Review: Cold Weather
By Scott Foundas
(Aaron Katz, US, 2010)
“Dude, you know about these kind of things.”
“What kind of things?”
—dialogue from Cold Weather
Is there life after mumblecore—the American alt-cinema movement christened and then eulogized in publications like this before even most cinephiles had heard of it? Aaron Katz’s shaggy-dog detective story Cold Weather offers compelling evidence in the affirmative. A hipster-slacker Long Goodbye set in a rapturously wintry Portland, Katz’s third feature marries the gift for casual observation evident in his DIY boy-meets-girl stories Dance Party, USA (06) and Quiet City(07) to a vibrant narrative playfulness, an authentic tension, and an almost classical formal elegance. The result is a laconic yet gripping mystery that also functions as a sly commentary on the need for mystery in our lives.

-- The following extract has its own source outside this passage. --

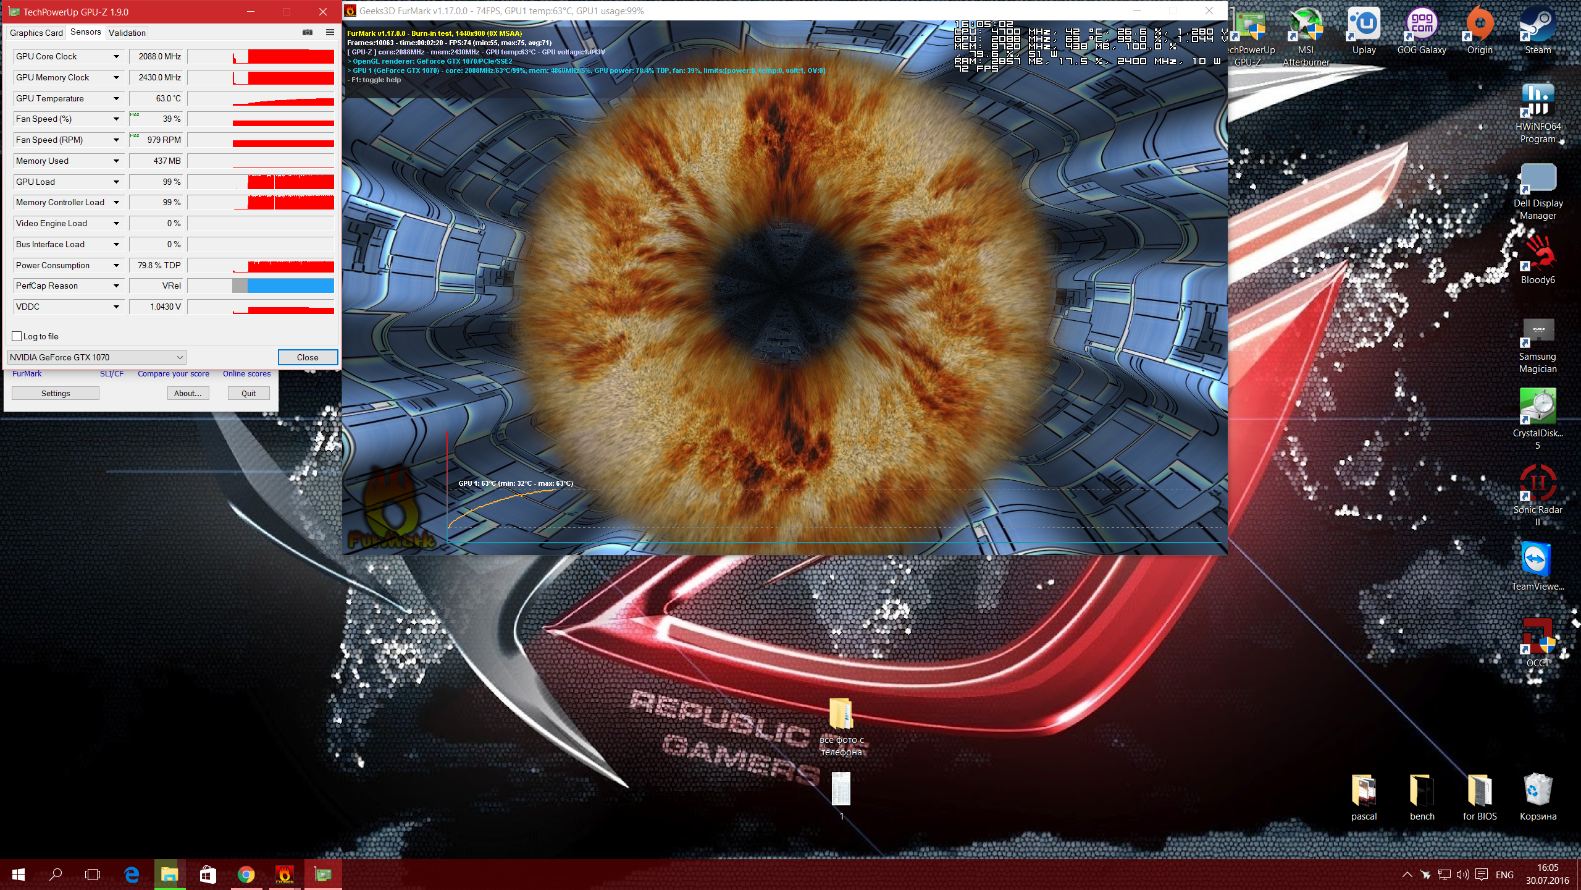Expand the GPU Core Clock sensor dropdown
The image size is (1581, 890).
[116, 56]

Returning home in an existential funk after dropping out of college and breaking up with his girlfriend, former forensic science major Doug (Quiet City star Cris Lankenau) moves in with his sister Gail (Trieste Kelly Dunn) and signs on for the night shift at a local ice factory—which has got to be one of the great dead-end jobs in movie history. But the position gives Doug time to indulge his true obsession, the Sherlock Holmes stories of Arthur Conan Doyle (expressly the stories and not the Basil Rathbone movies), a passion he soon imparts to his genial co-worker, Carlos (Raúl Castillo). By which point, it’s clear that we’re looking at the least likely surrogate Holmes and Watson since George C. Scott’s quixotic widower teamed up with Joanne Woodward’s logic-minded psychoanalyst in Anthony Harvey and James Goldman’s massively underrated 1971 film They Might Be Giants.

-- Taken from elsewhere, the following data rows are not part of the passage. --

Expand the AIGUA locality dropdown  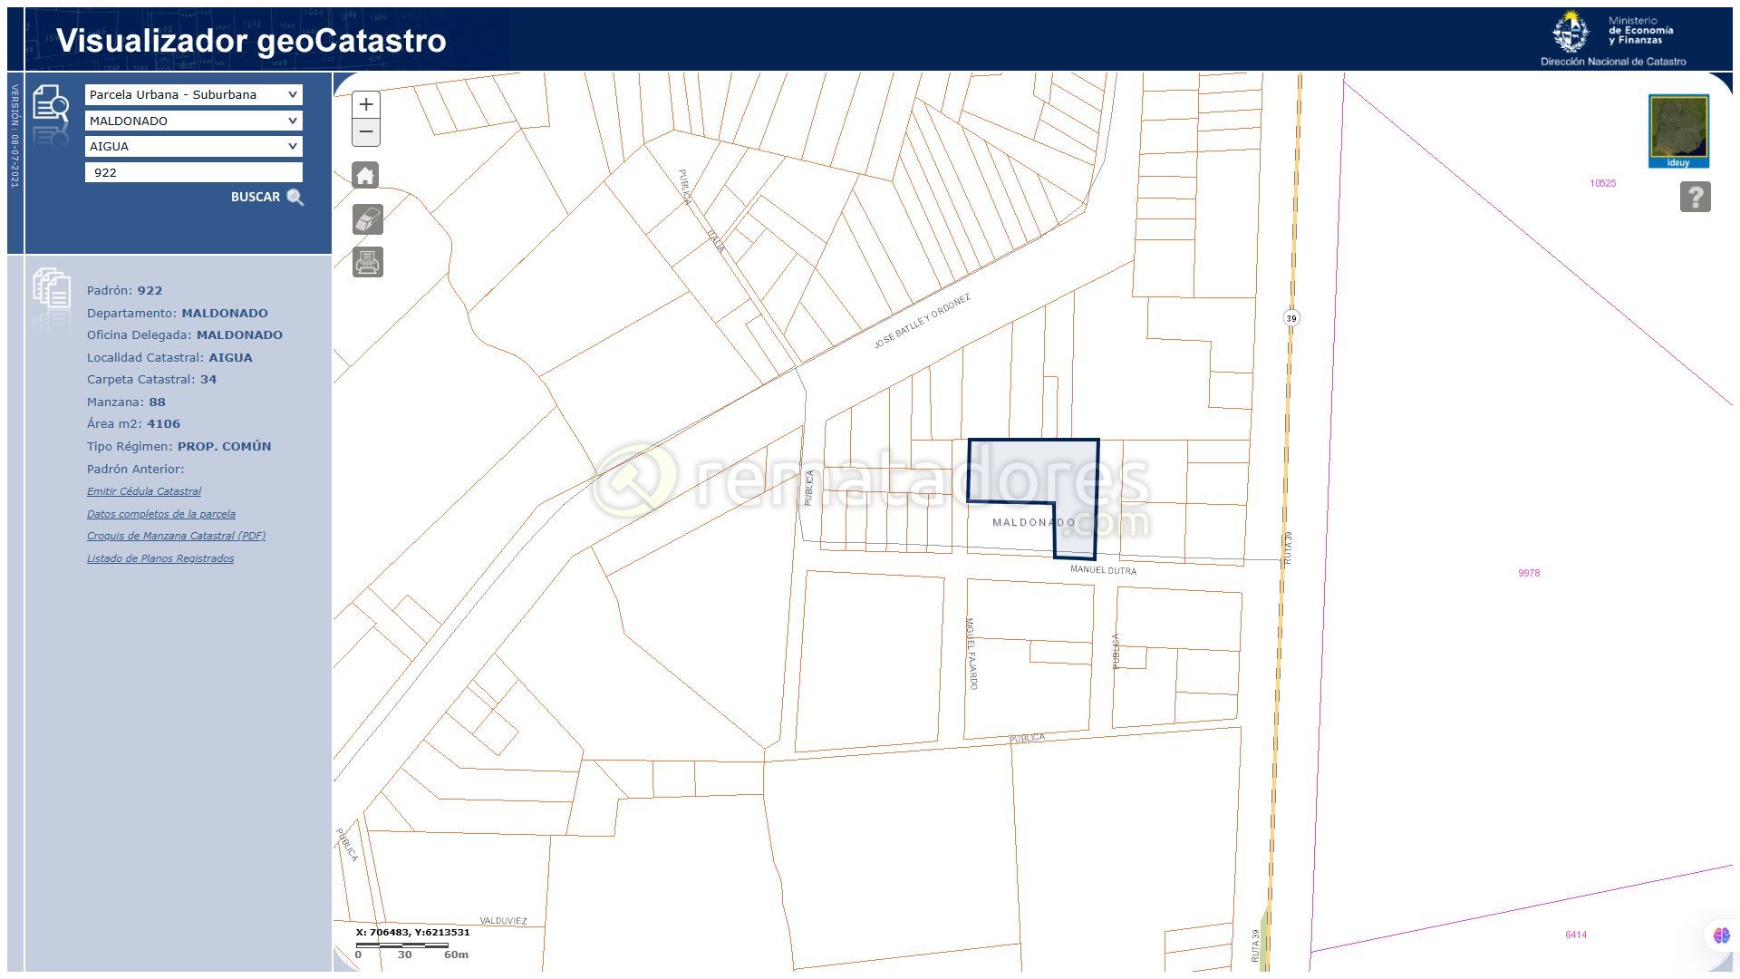coord(193,146)
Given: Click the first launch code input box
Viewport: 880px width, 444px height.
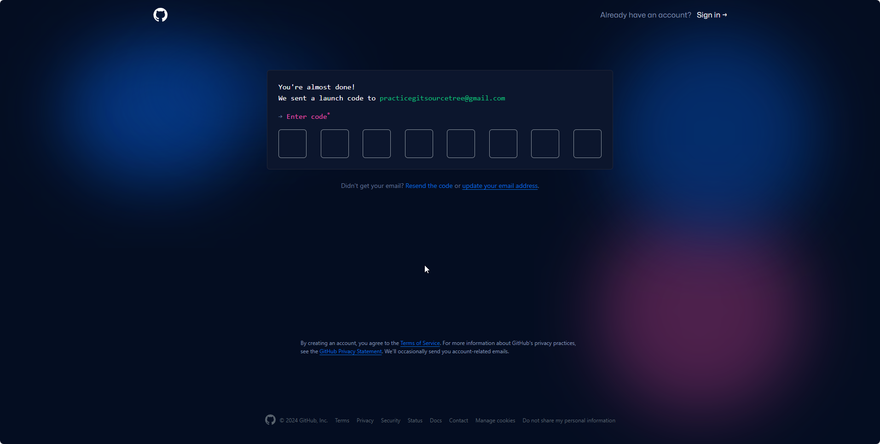Looking at the screenshot, I should point(292,143).
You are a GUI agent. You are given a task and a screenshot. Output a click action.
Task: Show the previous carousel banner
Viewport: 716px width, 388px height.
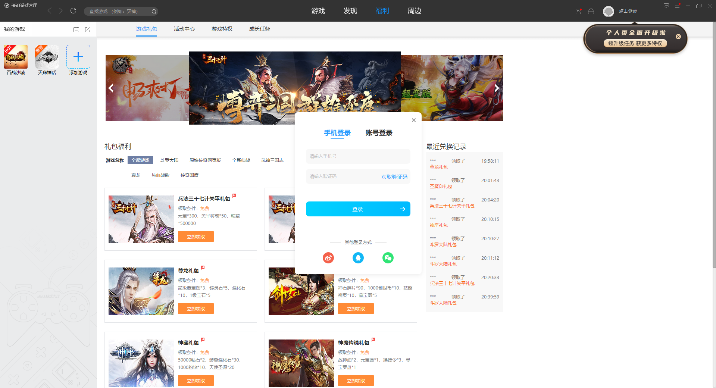point(111,88)
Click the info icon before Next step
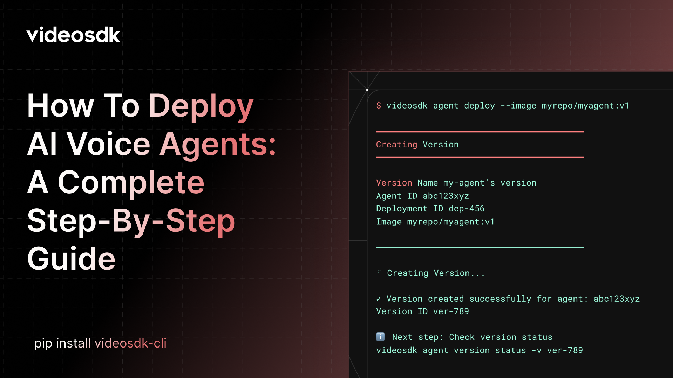673x378 pixels. (x=380, y=337)
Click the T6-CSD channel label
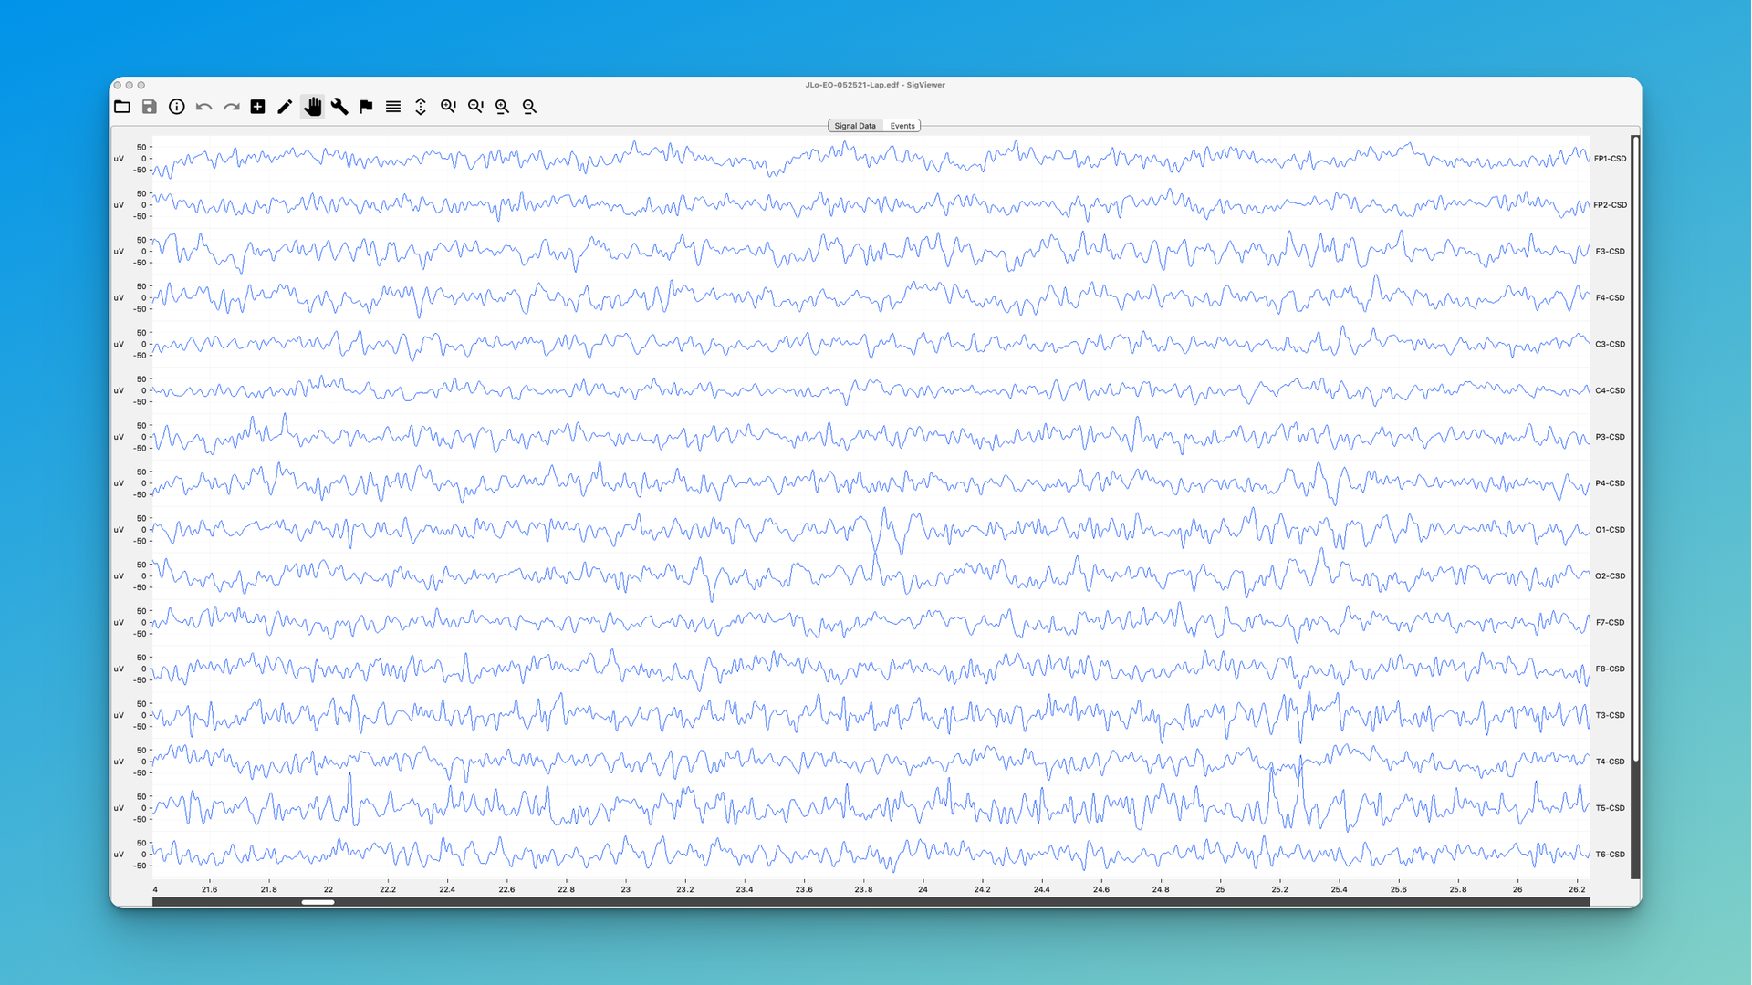This screenshot has height=985, width=1752. point(1610,855)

The case at hand is a disappearance, specifically that of Doug’s ex-girlfriend (Robyn Rikoon), who arrives in town on a supposed errand for a Chicago law firm and then, as if on cue—as if Doug had somehow willed it—vanishes from her hotel room. A trail of clues emerges in the form of a notepad scrawled with coded numbers, a strange man in a cowboy hat and pickup truck, and a briefcase filled with money. In an effort to sharpen his concentration, a confounded Doug sets out to buy himself a Holmesian pipe, a wonderful nod to the way we project ourselves into the books we read and, indeed, the movies we see.
If the MacGuffin is what holds Cold Weather together, the enormous pleasure of the film derives from the interplay of the actors—especially the scruffily deadpan Lankenau and the pensive, fastidious Dunn, finding time for family bonding amidst the detective work—and from Katz’s fluid craftsmanship. One of the brightest lights of the mumblecore scene, Katz here shows himself to also be one of the few American directors of his generation (he is 29) with a strong sense of composition and movement, sound design as suspense, landscape as character. By the end of the film, one mystery is solved (more or less), and clues to an even greater one have appeared on the horizon: what the future of American independent cinema might look like.